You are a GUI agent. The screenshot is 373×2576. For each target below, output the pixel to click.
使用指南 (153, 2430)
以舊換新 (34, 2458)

==

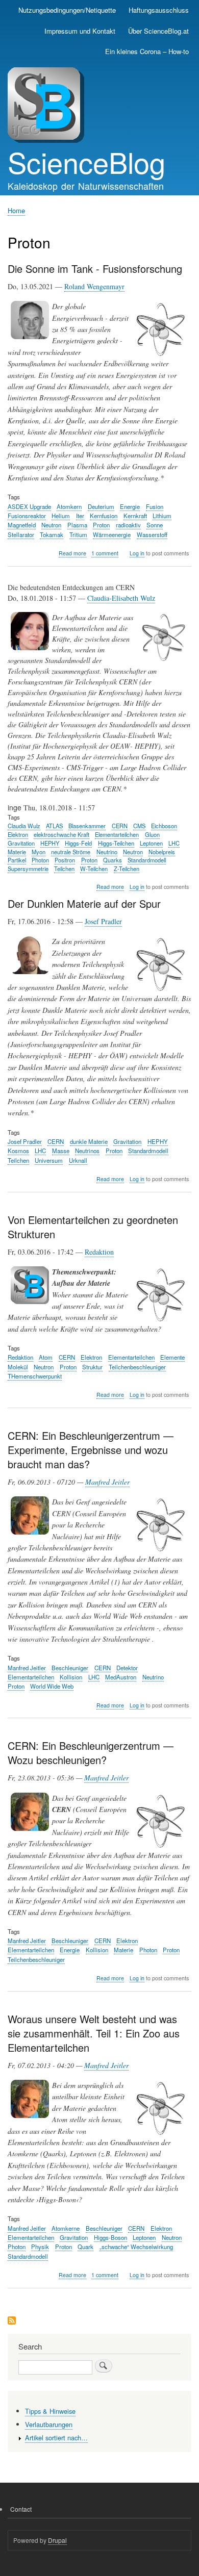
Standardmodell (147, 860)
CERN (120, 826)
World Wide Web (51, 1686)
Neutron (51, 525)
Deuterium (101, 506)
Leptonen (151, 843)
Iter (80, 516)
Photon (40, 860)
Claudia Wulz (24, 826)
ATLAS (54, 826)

→ **Task description**:
Set down precisely the lines above between the line holding "CERN (120, 826)" and the line holding "ATLAS (54, 826)", inclusive, and nothing beyond them.

→ **Your solution**:
CERN (120, 826)
World Wide Web (51, 1686)
Neutron (51, 525)
Deuterium (101, 506)
Leptonen (151, 843)
Iter (80, 516)
Photon (40, 860)
Claudia Wulz (24, 826)
ATLAS (54, 826)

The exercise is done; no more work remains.